「歩留まり」「共同開発」「信頼性」で文化の違いが浮き彫りに 目次-産業構造が変わる
日経エレクトロニクス2007年12月3日号,PP.109-113から転載しました。所属,肩書き,企業名などは当時のものです。

「歩留まり」の考え方に対する相違

 車載半導体は,自動車の高性能化を実現していく上で欠かせない。自動車メーカーの中には,半導体特有の歩留まりという考え方を受け入れ難い文化としてとらえる人が多い(図5)。
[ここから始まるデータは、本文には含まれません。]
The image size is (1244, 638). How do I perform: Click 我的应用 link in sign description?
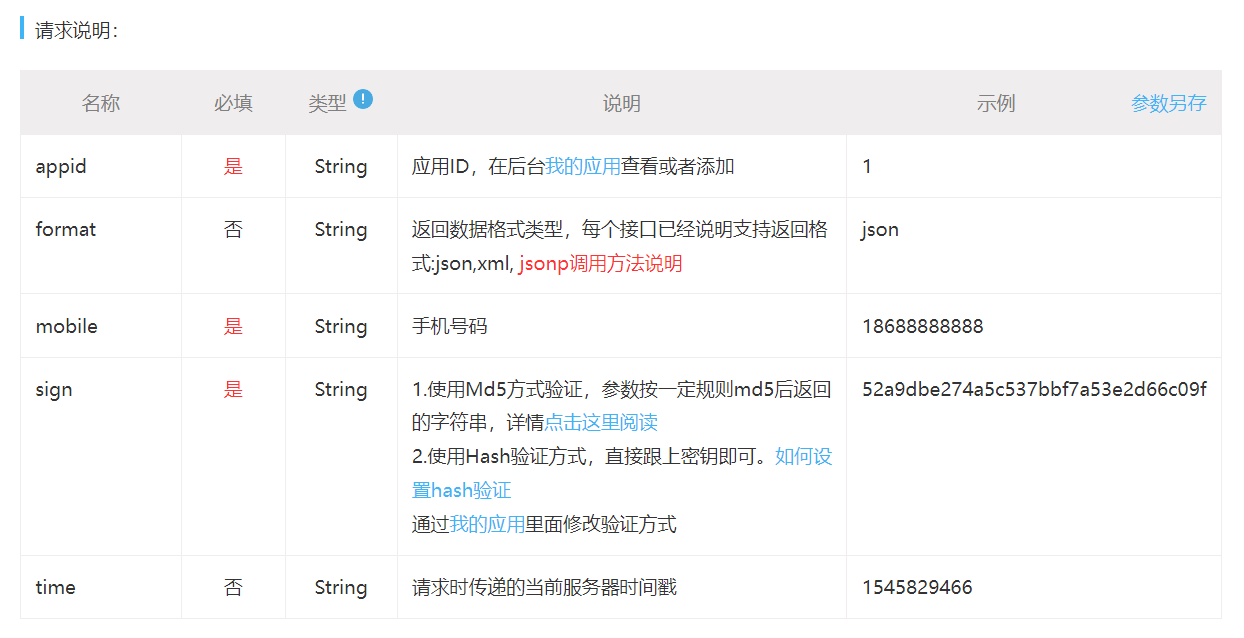(487, 524)
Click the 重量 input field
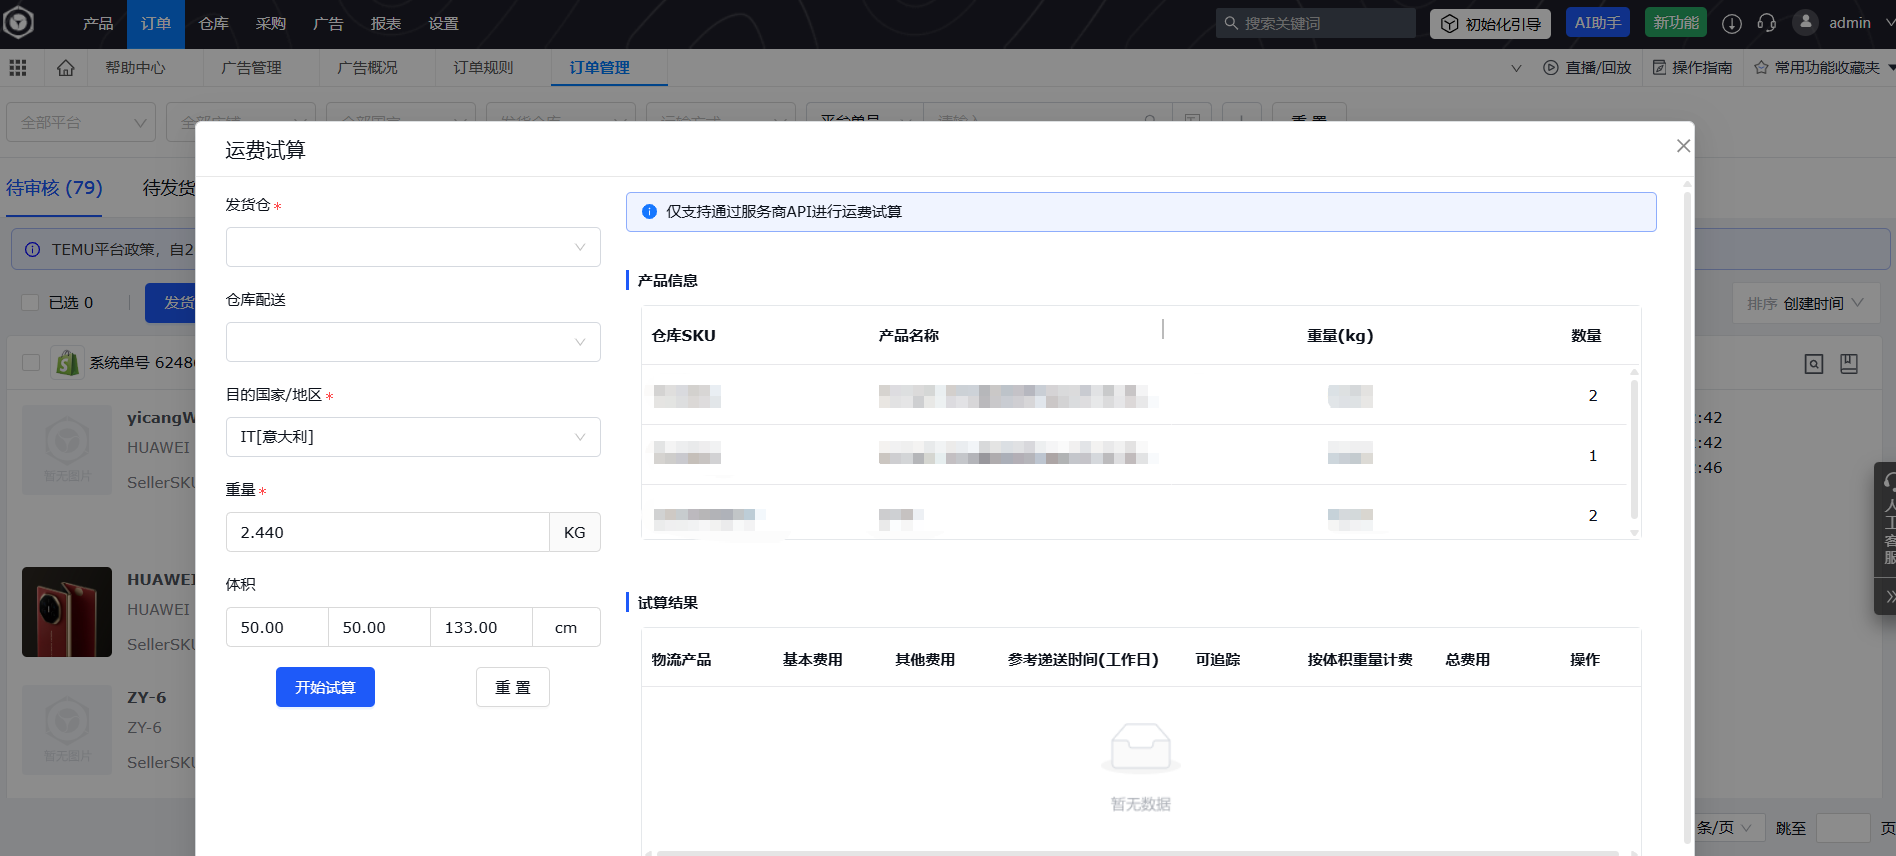 387,532
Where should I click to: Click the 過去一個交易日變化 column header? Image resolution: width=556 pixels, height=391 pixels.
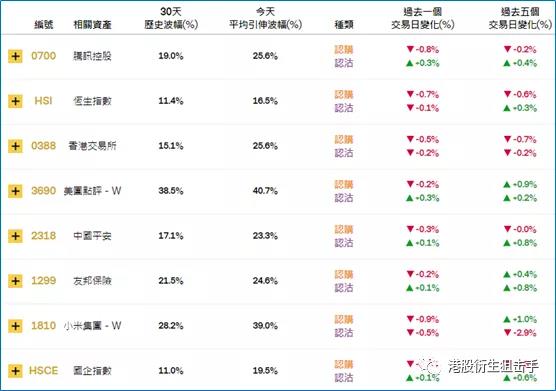tap(423, 18)
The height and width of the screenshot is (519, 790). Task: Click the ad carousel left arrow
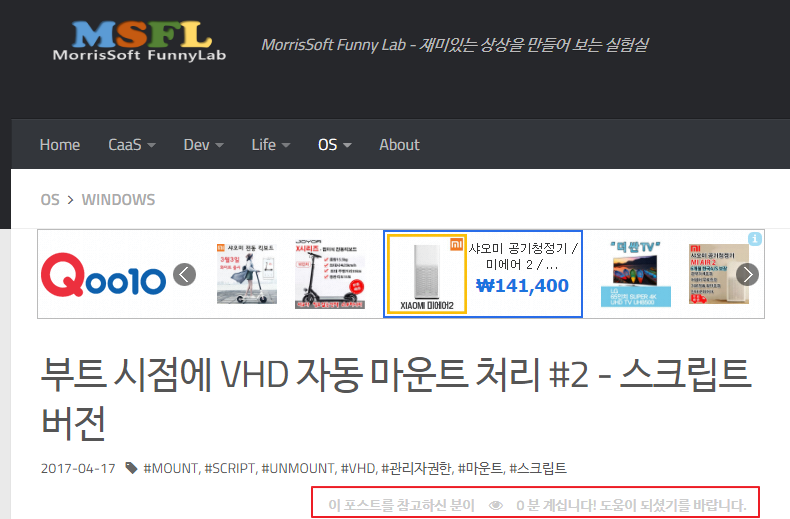click(x=184, y=275)
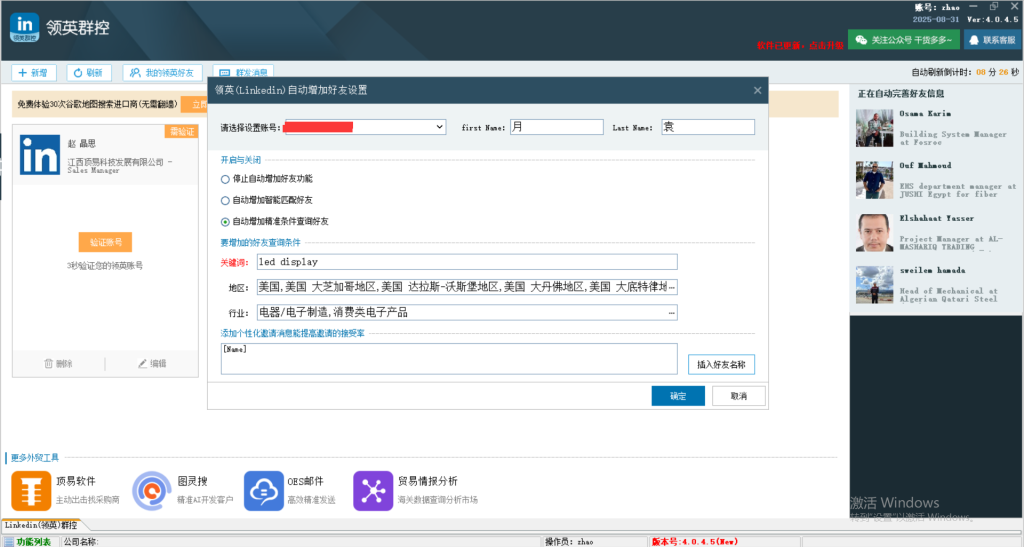Click the 关键词 keyword input field
The image size is (1024, 547).
tap(466, 262)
自動車メーカーから見ると,半導体はこれまで携わってきた機構部品と比べて異質だと考えているようだ。

 元電機メーカー勤務,現在はある国内自動車メーカーで電装品を開発する技術者は言う。「良品率を100%に近づけるのがクルマのモノづくりだと教わっている。それに対して半導体はもともと歩留まりという考え方があり,不良品が出るのは当然と考える。不良品をいかに市場に出さないか,つまり最終的な検査工程で落とせるかが重要になる。ここが,クルマとは全く違う。このため,歩留まりの考えを自動車メーカーに理解してもらうのにかなり苦労している。今でも理解していない人が生産系には多い。『何でこんな良品率なんだ。初めから良品率100%をどうして目指さないのか』と言われるが,Si結晶中には必ず欠陥がある。それをゼロにはできない」。
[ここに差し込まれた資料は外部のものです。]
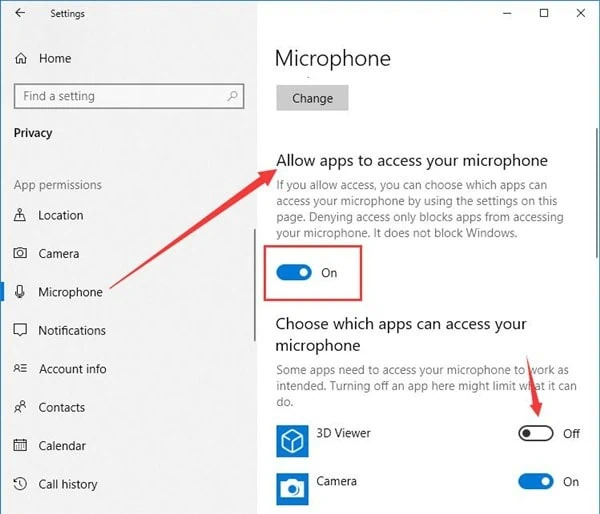Click the Call history icon
This screenshot has height=514, width=600.
point(21,485)
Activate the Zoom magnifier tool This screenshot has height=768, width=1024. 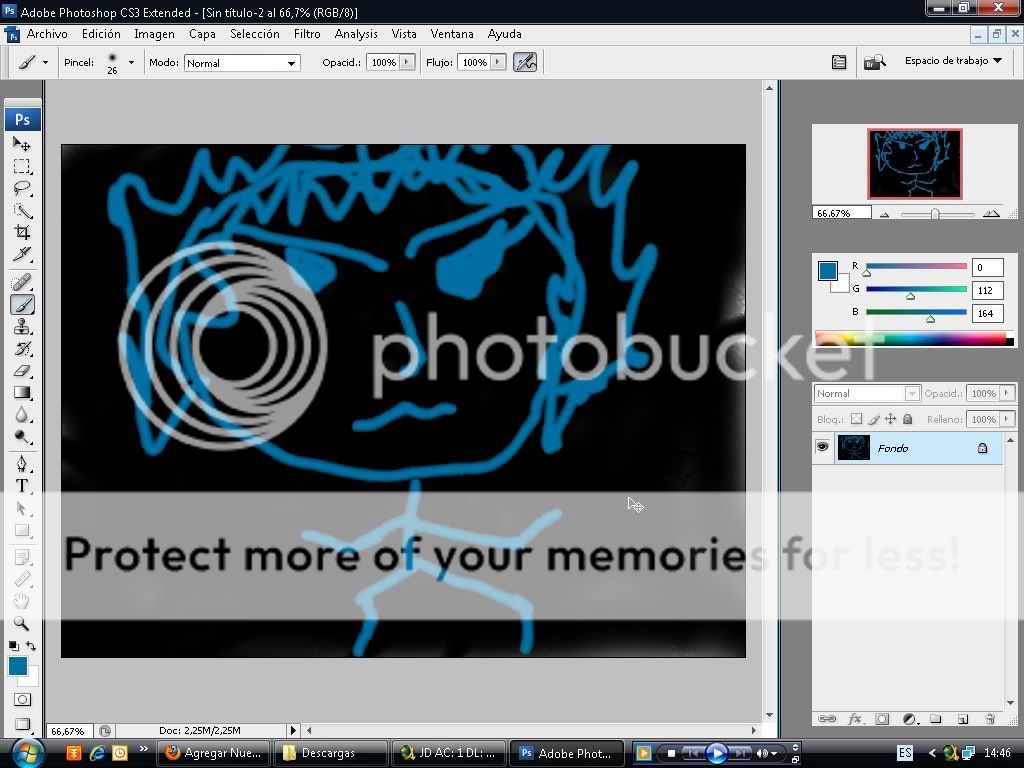pos(22,623)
 電装品メーカーがデジタル用途の車載半導体のプロセス微細化やウエハー・サイズの大型化を進めない点に関しては,こう言う。「半導体は良品率が100%に近づくとプロセスを進める。このため一時的に,良品率は60%程度に低下する。再度改善することで良品率を100%に近づける。これを繰り返すことによって半導体のプロセス開発は進んでいく。自動車ではそういう開発手法はなかなか通用しない。100%に近づいたら,『何でまた60%に落とすような技術開発をしなければならないのか』と言う人は多い。技術開発より品質第一という考え方である。古い技術は多くの人の知恵が入って枯れている。それを新しくする利点はあるが,弊害の方が大きい」(前述の技術者)。

産業発展形態の相違が大きく影響

 なぜ自動車メーカーは,歩留まりの概念が受け入れられないのだろうか。この理由の一つとして,それぞれの産業に根差す科学観や技術感の違いがある。
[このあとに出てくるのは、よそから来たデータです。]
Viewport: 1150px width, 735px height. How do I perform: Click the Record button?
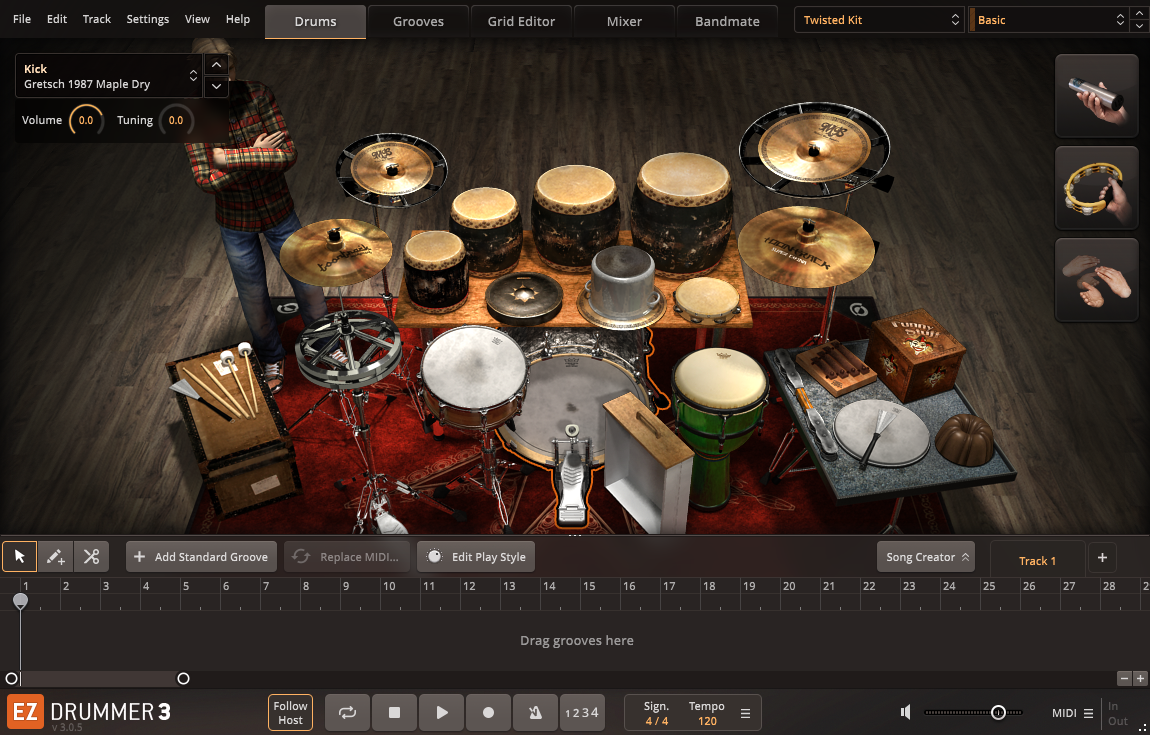(488, 713)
 日本で車載半導体を供給するのは大手電機メーカーが母体である半導体メーカーが多い。エレクトロニクス産業では分業化が進行しているため,自社ができない,あるいは得意ではない技術や部品などは他社から調達するのが一般的だ。車載半導体を開発する多くの半導体メーカーには,外部調達に抵抗感が少ない産業文化が根付いているといえる。

 一方,自動車メーカーはこれまで長期にわたって,エンジンや車体などの基幹部品の多くを自社,あるいは系列の電装品メーカーと開発してきた。系列を含めた垂直統合型こそが自動車メーカーの強みである。他社との差異化を図るために自社製品を貫いている。自動車メーカーの内部には,「興味を持っているところを他社に聞くと,逆に『自分たちが何をしようとしているかがバレてしまうのではないか』と考える人が多い。できるだけ他社と自社の間に壁を作ろうとする。技術者レベルでは会社を超えて理解し合えるが,会社として深く話し合えるようになるには,思想の変革が必要だと思う」(元電機メーカー勤務,現在はある国内自動車メーカーで情報関連分野を統括する技術者)。